··· Records for the exercise ···
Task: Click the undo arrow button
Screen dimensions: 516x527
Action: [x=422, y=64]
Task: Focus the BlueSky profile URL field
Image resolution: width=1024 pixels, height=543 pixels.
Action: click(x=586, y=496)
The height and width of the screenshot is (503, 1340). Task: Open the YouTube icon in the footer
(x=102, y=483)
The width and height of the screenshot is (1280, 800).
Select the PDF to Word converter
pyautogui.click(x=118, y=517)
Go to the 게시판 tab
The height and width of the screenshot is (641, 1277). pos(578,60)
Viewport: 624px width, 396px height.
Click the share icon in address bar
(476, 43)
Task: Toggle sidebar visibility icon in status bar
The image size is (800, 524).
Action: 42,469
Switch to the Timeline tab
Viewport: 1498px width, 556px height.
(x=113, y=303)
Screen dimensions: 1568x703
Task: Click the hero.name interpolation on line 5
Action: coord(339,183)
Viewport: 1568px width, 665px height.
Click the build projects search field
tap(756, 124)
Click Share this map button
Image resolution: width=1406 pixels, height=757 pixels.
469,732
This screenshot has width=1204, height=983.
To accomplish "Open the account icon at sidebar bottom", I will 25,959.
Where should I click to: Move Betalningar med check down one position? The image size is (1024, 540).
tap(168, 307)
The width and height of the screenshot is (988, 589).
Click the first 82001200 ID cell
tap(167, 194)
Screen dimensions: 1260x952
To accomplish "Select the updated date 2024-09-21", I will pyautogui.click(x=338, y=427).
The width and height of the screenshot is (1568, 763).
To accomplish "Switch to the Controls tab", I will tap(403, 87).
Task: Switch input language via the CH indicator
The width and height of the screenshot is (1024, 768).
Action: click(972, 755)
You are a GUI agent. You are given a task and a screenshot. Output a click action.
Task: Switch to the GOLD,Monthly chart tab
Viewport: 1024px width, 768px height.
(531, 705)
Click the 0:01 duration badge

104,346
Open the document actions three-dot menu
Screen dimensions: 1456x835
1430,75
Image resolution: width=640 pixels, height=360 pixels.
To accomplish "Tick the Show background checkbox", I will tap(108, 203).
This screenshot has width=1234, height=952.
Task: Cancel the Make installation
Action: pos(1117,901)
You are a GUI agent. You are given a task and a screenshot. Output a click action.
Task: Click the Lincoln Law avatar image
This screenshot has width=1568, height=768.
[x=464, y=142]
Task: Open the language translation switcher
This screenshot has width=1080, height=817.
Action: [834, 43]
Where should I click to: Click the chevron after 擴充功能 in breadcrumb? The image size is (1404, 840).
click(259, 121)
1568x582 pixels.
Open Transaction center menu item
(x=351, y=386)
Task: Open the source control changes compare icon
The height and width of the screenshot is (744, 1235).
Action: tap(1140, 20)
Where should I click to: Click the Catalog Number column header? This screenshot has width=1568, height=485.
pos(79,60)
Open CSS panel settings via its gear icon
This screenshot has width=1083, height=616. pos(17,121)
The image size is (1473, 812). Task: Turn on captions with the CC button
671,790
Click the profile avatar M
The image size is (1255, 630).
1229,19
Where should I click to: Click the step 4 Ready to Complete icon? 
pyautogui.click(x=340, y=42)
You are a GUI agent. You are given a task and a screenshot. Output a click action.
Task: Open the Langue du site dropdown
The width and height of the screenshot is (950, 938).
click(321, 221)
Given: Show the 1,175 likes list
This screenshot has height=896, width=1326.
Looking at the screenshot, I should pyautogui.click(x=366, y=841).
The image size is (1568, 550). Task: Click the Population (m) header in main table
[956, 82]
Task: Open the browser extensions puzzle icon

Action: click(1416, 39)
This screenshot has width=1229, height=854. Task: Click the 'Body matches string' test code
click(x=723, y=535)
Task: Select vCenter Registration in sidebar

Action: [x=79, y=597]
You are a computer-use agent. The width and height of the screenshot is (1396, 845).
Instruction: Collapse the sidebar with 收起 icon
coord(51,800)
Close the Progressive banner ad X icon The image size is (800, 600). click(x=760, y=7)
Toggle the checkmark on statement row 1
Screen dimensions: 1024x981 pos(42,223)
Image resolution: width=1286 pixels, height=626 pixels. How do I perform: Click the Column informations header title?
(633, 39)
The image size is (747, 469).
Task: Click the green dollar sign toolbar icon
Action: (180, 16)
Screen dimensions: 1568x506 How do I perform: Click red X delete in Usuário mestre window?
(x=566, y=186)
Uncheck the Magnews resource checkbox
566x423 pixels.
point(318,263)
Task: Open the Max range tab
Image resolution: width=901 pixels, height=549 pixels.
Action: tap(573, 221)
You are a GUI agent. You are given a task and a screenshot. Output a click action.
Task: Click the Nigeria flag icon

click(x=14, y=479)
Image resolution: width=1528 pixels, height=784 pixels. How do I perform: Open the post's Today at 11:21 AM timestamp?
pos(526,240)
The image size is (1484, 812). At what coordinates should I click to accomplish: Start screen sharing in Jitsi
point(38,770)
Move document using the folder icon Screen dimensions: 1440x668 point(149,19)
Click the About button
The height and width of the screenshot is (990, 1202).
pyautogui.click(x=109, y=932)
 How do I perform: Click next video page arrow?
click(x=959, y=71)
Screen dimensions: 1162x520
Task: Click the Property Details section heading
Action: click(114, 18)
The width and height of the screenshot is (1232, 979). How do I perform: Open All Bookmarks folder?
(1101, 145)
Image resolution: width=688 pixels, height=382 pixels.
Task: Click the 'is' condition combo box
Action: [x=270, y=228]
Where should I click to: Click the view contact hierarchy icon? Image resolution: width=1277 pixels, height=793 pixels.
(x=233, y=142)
···
Reproduce every line of the material above verbatim, from the first entry to the last.

Task: Click the undo arrow button
Screen dimensions: 516x527
Action: [x=422, y=64]
Task: Focus the BlueSky profile URL field
Image resolution: width=1024 pixels, height=543 pixels.
Action: click(x=586, y=496)
The height and width of the screenshot is (503, 1340). Task: Open the YouTube icon in the footer
(x=102, y=483)
The width and height of the screenshot is (1280, 800).
Select the PDF to Word converter
pyautogui.click(x=118, y=517)
Go to the 게시판 tab
The height and width of the screenshot is (641, 1277). pos(578,60)
Viewport: 624px width, 396px height.
Click the share icon in address bar
(476, 43)
Task: Toggle sidebar visibility icon in status bar
The image size is (800, 524).
Action: 42,469
Switch to the Timeline tab
Viewport: 1498px width, 556px height.
(x=113, y=303)
Screen dimensions: 1568x703
Task: Click the hero.name interpolation on line 5
Action: coord(339,183)
Viewport: 1568px width, 665px height.
Click the build projects search field
tap(756, 124)
Click Share this map button
Image resolution: width=1406 pixels, height=757 pixels.
469,732
This screenshot has width=1204, height=983.
To accomplish "Open the account icon at sidebar bottom", I will 25,959.
Where should I click to: Move Betalningar med check down one position? The image size is (1024, 540).
tap(168, 307)
The width and height of the screenshot is (988, 589).
Click the first 82001200 ID cell
tap(167, 194)
Screen dimensions: 1260x952
To accomplish "Select the updated date 2024-09-21", I will pyautogui.click(x=338, y=427).
The width and height of the screenshot is (1568, 763).
To accomplish "Switch to the Controls tab", I will tap(403, 87).
Task: Switch input language via the CH indicator
The width and height of the screenshot is (1024, 768).
Action: click(972, 755)
You are a GUI agent. You are given a task and a screenshot. Output a click action.
Task: Switch to the GOLD,Monthly chart tab
Viewport: 1024px width, 768px height.
(531, 705)
Click the 0:01 duration badge

104,346
Open the document actions three-dot menu
Screen dimensions: 1456x835
1430,75
Image resolution: width=640 pixels, height=360 pixels.
To accomplish "Tick the Show background checkbox", I will tap(108, 203).
This screenshot has width=1234, height=952.
Task: Cancel the Make installation
Action: pos(1117,901)
You are a GUI agent. You are given a task and a screenshot. Output a click action.
Task: Click the Lincoln Law avatar image
This screenshot has width=1568, height=768.
[x=464, y=142]
Task: Open the language translation switcher
This screenshot has width=1080, height=817.
Action: [834, 43]
Where should I click to: Click the chevron after 擴充功能 in breadcrumb? The image size is (1404, 840).
click(259, 121)
1568x582 pixels.
Open Transaction center menu item
(x=351, y=386)
Task: Open the source control changes compare icon
The height and width of the screenshot is (744, 1235).
Action: tap(1140, 20)
Where should I click to: Click the Catalog Number column header? This screenshot has width=1568, height=485.
pos(79,60)
Open CSS panel settings via its gear icon
This screenshot has width=1083, height=616. pos(17,121)
The image size is (1473, 812). Task: Turn on captions with the CC button
671,790
Click the profile avatar M
The image size is (1255, 630).
1229,19
Where should I click to: Click the step 4 Ready to Complete icon? 
pyautogui.click(x=340, y=42)
You are a GUI agent. You are given a task and a screenshot. Output a click action.
Task: Open the Langue du site dropdown
The width and height of the screenshot is (950, 938).
click(321, 221)
Given: Show the 1,175 likes list
This screenshot has height=896, width=1326.
Looking at the screenshot, I should pyautogui.click(x=366, y=841).
The image size is (1568, 550). Task: Click the Population (m) header in main table
[956, 82]
Task: Open the browser extensions puzzle icon

Action: click(1416, 39)
This screenshot has width=1229, height=854. Task: Click the 'Body matches string' test code
click(x=723, y=535)
Task: Select vCenter Registration in sidebar

Action: [x=79, y=597]
You are a computer-use agent. The width and height of the screenshot is (1396, 845).
Instruction: Collapse the sidebar with 收起 icon
coord(51,800)
Close the Progressive banner ad X icon The image size is (800, 600). click(x=760, y=7)
Toggle the checkmark on statement row 1
Screen dimensions: 1024x981 pos(42,223)
Image resolution: width=1286 pixels, height=626 pixels. How do I perform: Click the Column informations header title?
(633, 39)
The image size is (747, 469).
Task: Click the green dollar sign toolbar icon
Action: (180, 16)
Screen dimensions: 1568x506 How do I perform: Click red X delete in Usuário mestre window?
(x=566, y=186)
Uncheck the Magnews resource checkbox
566x423 pixels.
point(318,263)
Task: Open the Max range tab
Image resolution: width=901 pixels, height=549 pixels.
Action: tap(573, 221)
You are a GUI agent. You are given a task and a screenshot. Output a click action.
Task: Click the Nigeria flag icon

click(x=14, y=479)
Image resolution: width=1528 pixels, height=784 pixels. How do I perform: Open the post's Today at 11:21 AM timestamp?
pos(526,240)
The image size is (1484, 812). At what coordinates should I click to accomplish: Start screen sharing in Jitsi
point(38,770)
Move document using the folder icon Screen dimensions: 1440x668 point(149,19)
Click the About button
The height and width of the screenshot is (990, 1202).
pyautogui.click(x=109, y=932)
 How do I perform: Click next video page arrow?
click(x=959, y=71)
Screen dimensions: 1162x520
Task: Click the Property Details section heading
Action: click(114, 18)
The width and height of the screenshot is (1232, 979). How do I perform: Open All Bookmarks folder?
(1101, 145)
Image resolution: width=688 pixels, height=382 pixels.
Task: Click the 'is' condition combo box
Action: [x=270, y=228]
Where should I click to: Click the view contact hierarchy icon? Image resolution: width=1277 pixels, height=793 pixels.
(x=233, y=142)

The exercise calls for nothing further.